Besluit externe veiligheid inrichtingen

Het Besluit externe veiligheid inrichtingen (Bevi) uit 2004 legt veiligheidsnormen op aan overheden die besluiten nemen over bedrijven die een risico vormen voor personen buiten het bedrijfsterrein. Het gaat daarbij om bijvoorbeeld chemische fabrieken, LPG-tankstations en spoorwegemplacementen waar goederentreinen met gevaarlijke stoffen rangeren. Deze bedrijven verrichten soms risicovolle activiteiten dichtbij (beperkt) kwetsbare objecten waaronder woningen, ziekenhuizen, scholen, winkels, horecagelegenheden en sporthallen. Hierdoor ontstaan risico's voor mensen die in de buurt ervan wonen of werken. Het besluit verplicht ook om gemeenten bij het maken van bestemmingsplannen waar kwetsbare objecten worden mogelijk gemaakt, zoals woningen, rekening te houden met externe veiligheid. Dit betekent bijvoorbeeld dat de woningen op een bepaalde afstand moeten staan van een risicovol bedrijf dat werkt met grote hoeveelheden aan gevaarlijke stoffen.

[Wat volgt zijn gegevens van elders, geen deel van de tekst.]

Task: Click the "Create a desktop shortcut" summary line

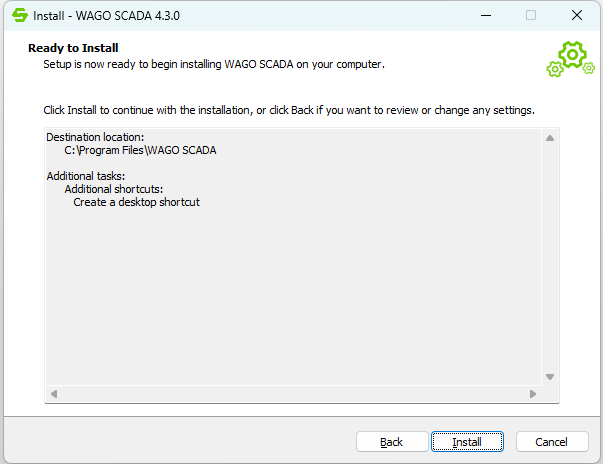Action: pyautogui.click(x=137, y=202)
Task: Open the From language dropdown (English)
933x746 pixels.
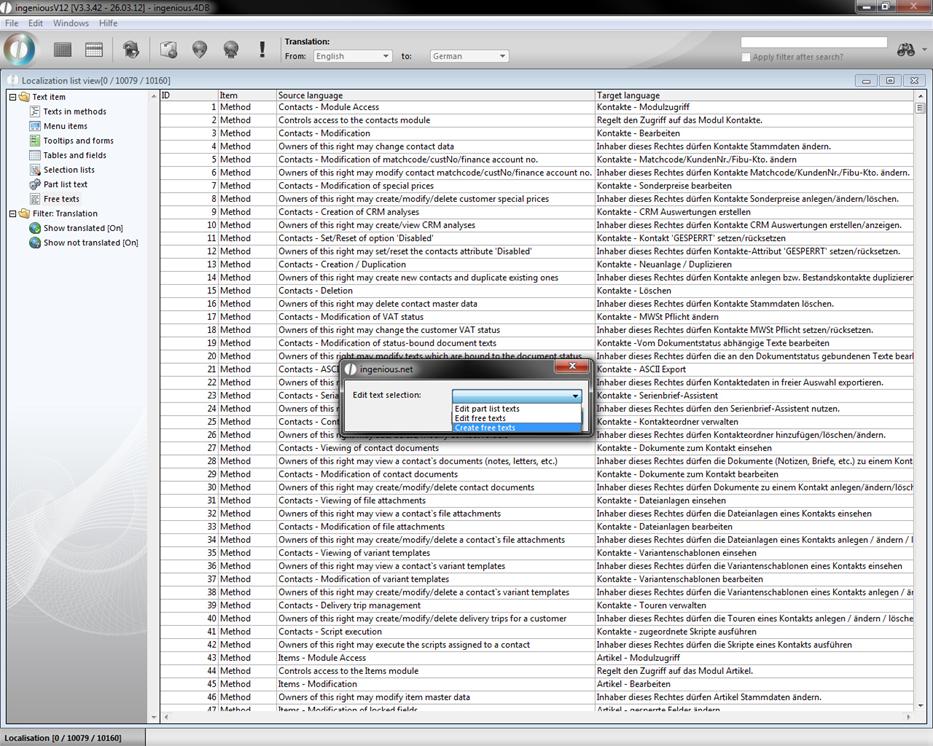Action: pos(351,56)
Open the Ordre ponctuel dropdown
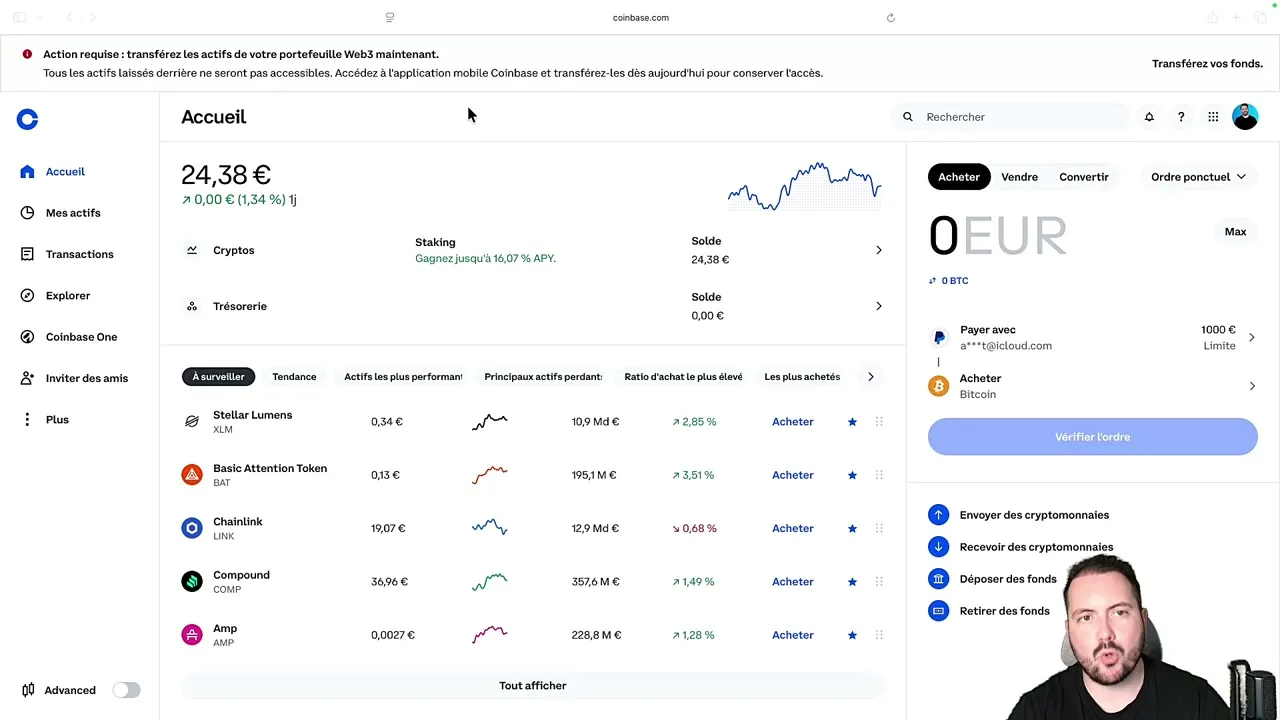The height and width of the screenshot is (720, 1280). click(1198, 176)
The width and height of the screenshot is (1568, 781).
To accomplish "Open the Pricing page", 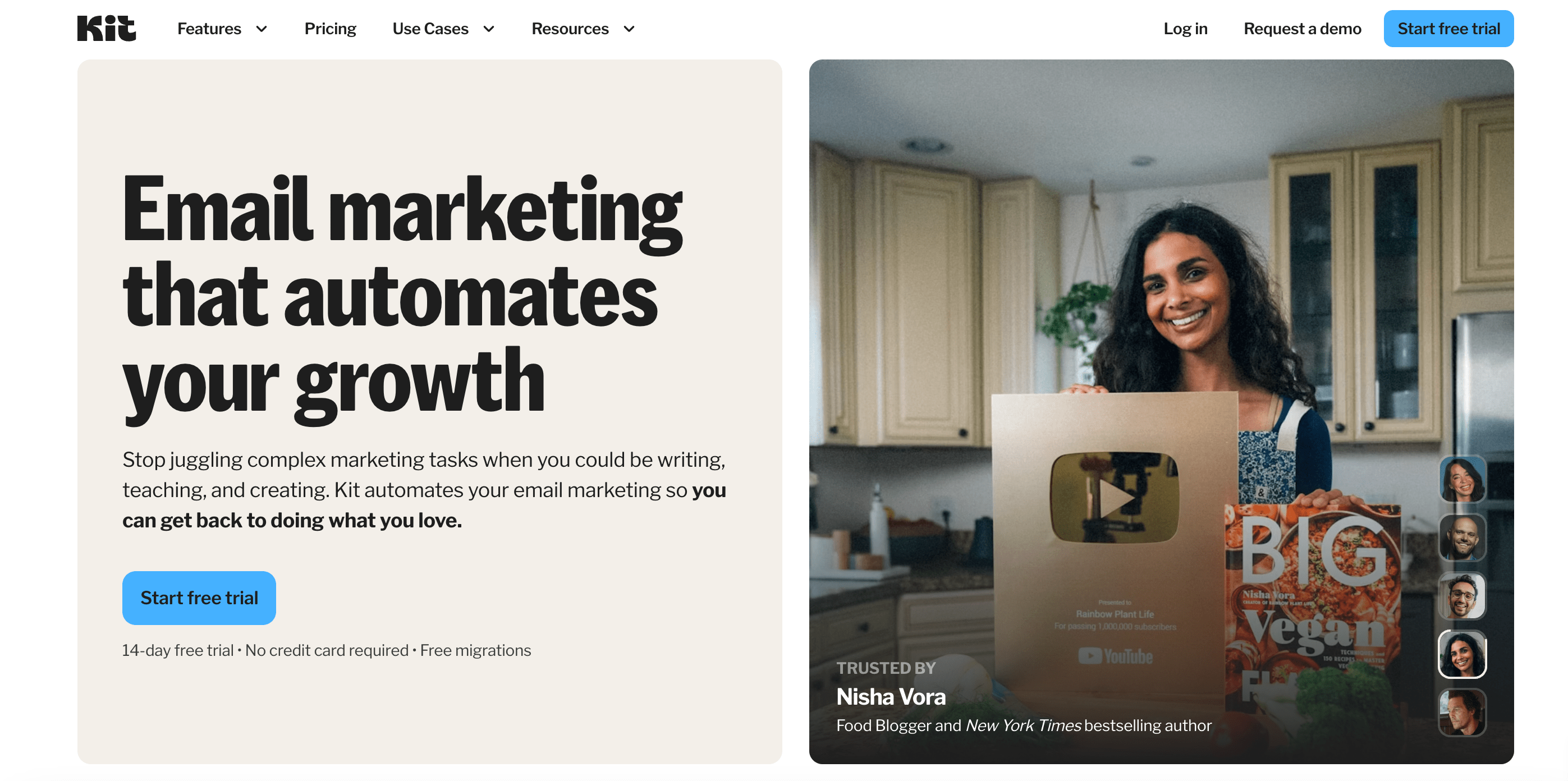I will [330, 29].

Regelgeving transport van gevaarlijke stoffen via buisleidingen

Op 1 januari 2011 is het Besluit externe veiligheid buisleidingen (Bevb) in werking getreden. Het Bevb regelt onder andere welke veiligheidsafstanden moeten worden aangehouden rond buisleidingen die gevaarlijke stoffen vervoeren onder hoge druk. De normstelling is in lijn met het Besluit externe veiligheid inrichtingen (Bevi). Daarmee zijn nieuwe kwetsbare objecten (zoals woningen) binnen de PR 10-6 contour niet toegestaan. Ook geldt dat wanneer binnen het invloedsgebied van een buisleiding een nieuwe kwetsbare functie mogelijk wordt gemaakt, de verantwoordingsplicht van toepassing is. Het Bevb gaat uit van een belemmerde strook van 4 of 5 meter, afhankelijk van de druk in de leiding. Binnen deze strook mag er niet gebouwd worden. Er kan bij omgevingsvergunning van worden afgeweken voor het uitvoeren van werken, geen bouwwerken zijnde, of van werkzaamheden.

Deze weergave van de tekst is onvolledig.